By Yereth Rosen - December 17, 2018
Caribou from the Western Arctic Caribou herd migrate south through the DeLong Mountains in the Western Brooks Range in Alaska’s Arctic in a 2012 file photo. A proposed road connecting a mining district to the rest fo Alaska’s highway system would cut through foothills south of the Brooks Range — and through the Western Arctic Caribou Herd’s habitat. (National Park Service)

Plans for a new 200-mile road cutting through the foothills of the Brooks Range in Alaska’s Arctic are back on track now that a funding problem has been resolved, a federal official overseeing the environmental review of the project said last week.

A decision on the Ambler Mining District Access Project, a proposed road connection that would reach now-isolated copper mine sites in northwestern Alaska, could come in about a year’s time, said Tina McMaster-Goering of the Bureau of Land Management

“We had been on hold pending funding,” McMaster-Goering said. But now that the state of Alaska has released money to the BLM, the federal agency has resumed its work on an environmental impact statement for the project, she said.

McMaster-Goering made her comments at the annual meeting of the Western Arctic Caribou Herd Working Group, an advisory panel representing northwestern Alaska communities, hunting organizations and conservationists.
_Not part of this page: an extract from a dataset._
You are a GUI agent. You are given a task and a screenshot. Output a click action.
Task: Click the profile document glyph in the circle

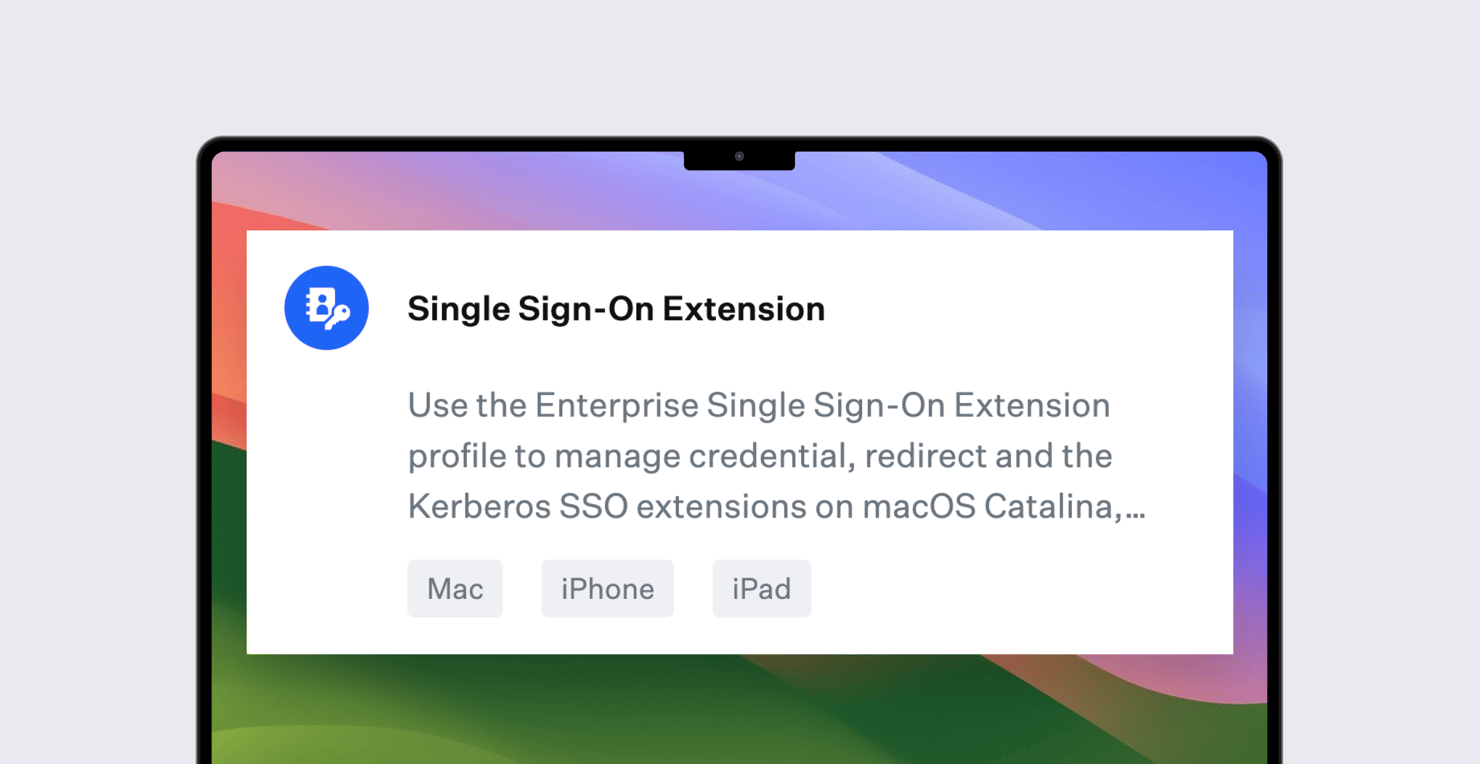tap(318, 302)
The Western Arctic herd is, for now, the largest caribou herd in North America. The Ambler highway would pass directly through the herd’s habitat. The project is highly controversial, and members of the Western Arctic Caribou Herd Working Group have been among the harshest critics.

The road would be built and financed by the Alaska Industrial Development and Export Authority, a state economic development agency. AIDEA is the project’s sponsoring entity, and its application has kicked off the environmental impact statement process. The BLM is the lead agency for that environmental impact statement, though AIDEA , as the applicant, is required to provide some of the funding for the study.
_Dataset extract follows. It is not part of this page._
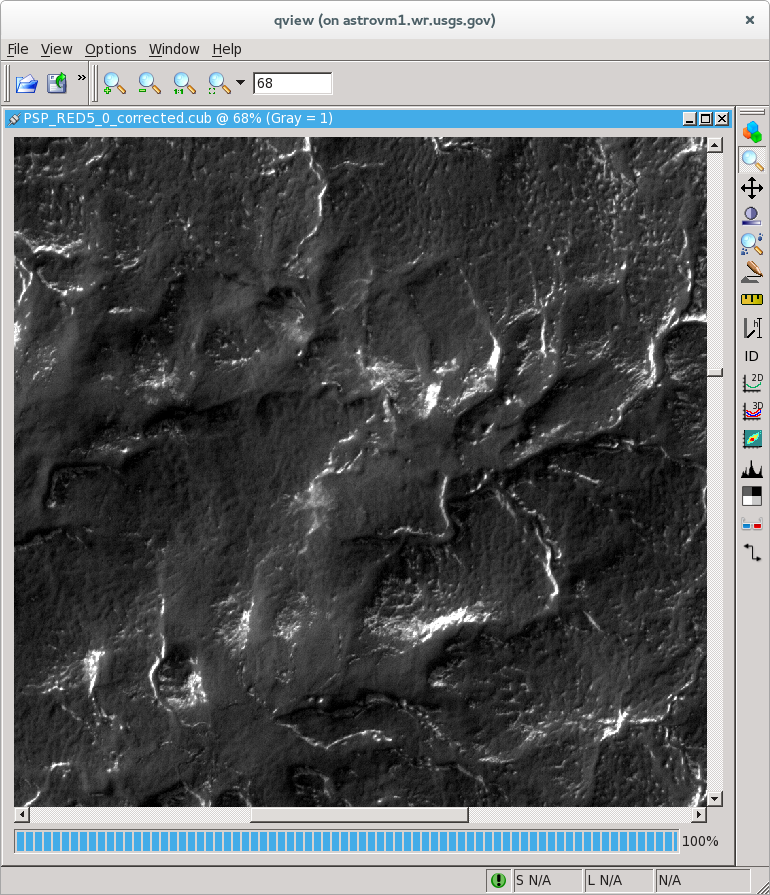Screen dimensions: 770x895
Task: Activate the 2D spatial plot tool
Action: (x=751, y=382)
For a few years, Alaska’s budget problems had prompted a delay in that work.

Gov. Bill Walker, in a 2014 administrative order, had frozen $3.6 million in previously allocated funding for AIDEA’s planning, along with funding for some other major construction projects. At the time, Walker said the freeze was necessary because of the state’s budget deficit at the time. But on Nov. 26, in one of his last official acts before his term expired six days later, Walker released the allocation for the Ambler project; he said that the state’s financial position had improved enough to allow that work to proceed.

“The Ambler Mining District provides an immense opportunity for economic development in Northern Alaska, and moving through the EIS process is an important step to make sure that happens,” Walker said in a statement. “Now that Alaska is on firmer financial ground, it is appropriate to spend money on this project.”
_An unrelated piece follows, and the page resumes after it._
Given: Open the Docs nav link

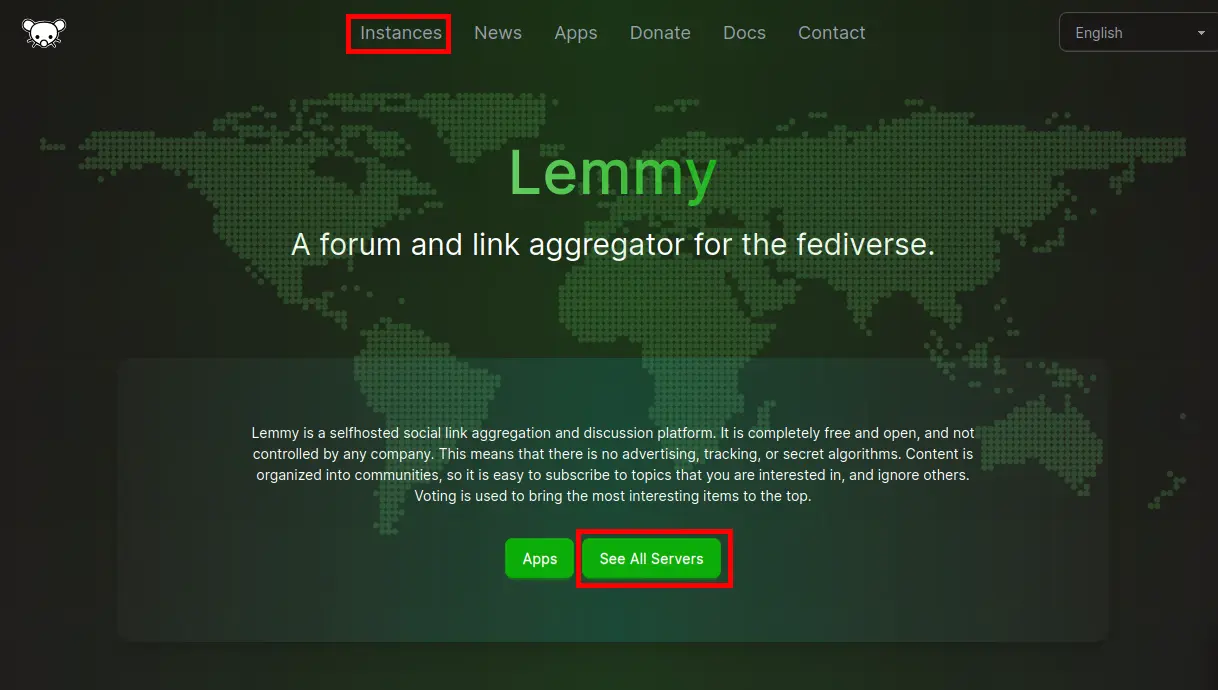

The BLM’s website for the project says the draft environmental impact statement was previously expected by March of 2019, but had been put on hold, and that the final environmental impact statement was expected to be completed by Dec. 30, 2019.

Under the Trump administration’s Department of the Interior policy, environmental impact statements are supposed to be completed in a single year, said Lesli Ellis-Wouters, a spokeswoman for the BLM’s Alaska office.

At the Western Arctic Caribou Herd Working Group meeting, McMaster-Goering gave the revised schedule for the upcoming draft environmental impact statement.

“What we’re contemplating is to have a draft out for public review in about eight months” she said. That would put the draft EIS release in late summer or early fall, she said. A final environmental impact statement and a record of decision would follow sequentially after that, she said.

At last week’s meeting, members of the Western Arctic Caribou Herd Working Group continued their criticisms of the project, which they say would fragment and degrade habitat for all types of wildlife and threaten traditional Native communities.

Jake Jacobson, representing hunting guides, said the road, if approved, would “inevitably” be used to expand mining. “I fear that a road like this is going to open up more and more development,” he said. “Basically, I don’t like the idea of a road like this at all.”

“That road is going to impact the Seward Peninsula, the movement of caribou,” said Tom Gray, of Nome, who represents the region’s reindeer herders.

Not everyone was negative about the road idea idea. Bill Bernhardt, representing the villages of Ambler, Shugnak and Kobuk — villages closest to the proposed copper mines — said the road and the mining development that it would make possible offer economic opportunities.

“We’re in a changing world,” Bernhardt said. Trilogy Metals Inc., the company seeking to develop Ambler district mines, just employed a lot of the region’s people during the last field season, he said. “You need to find work. We’re just not living off the land anymore.”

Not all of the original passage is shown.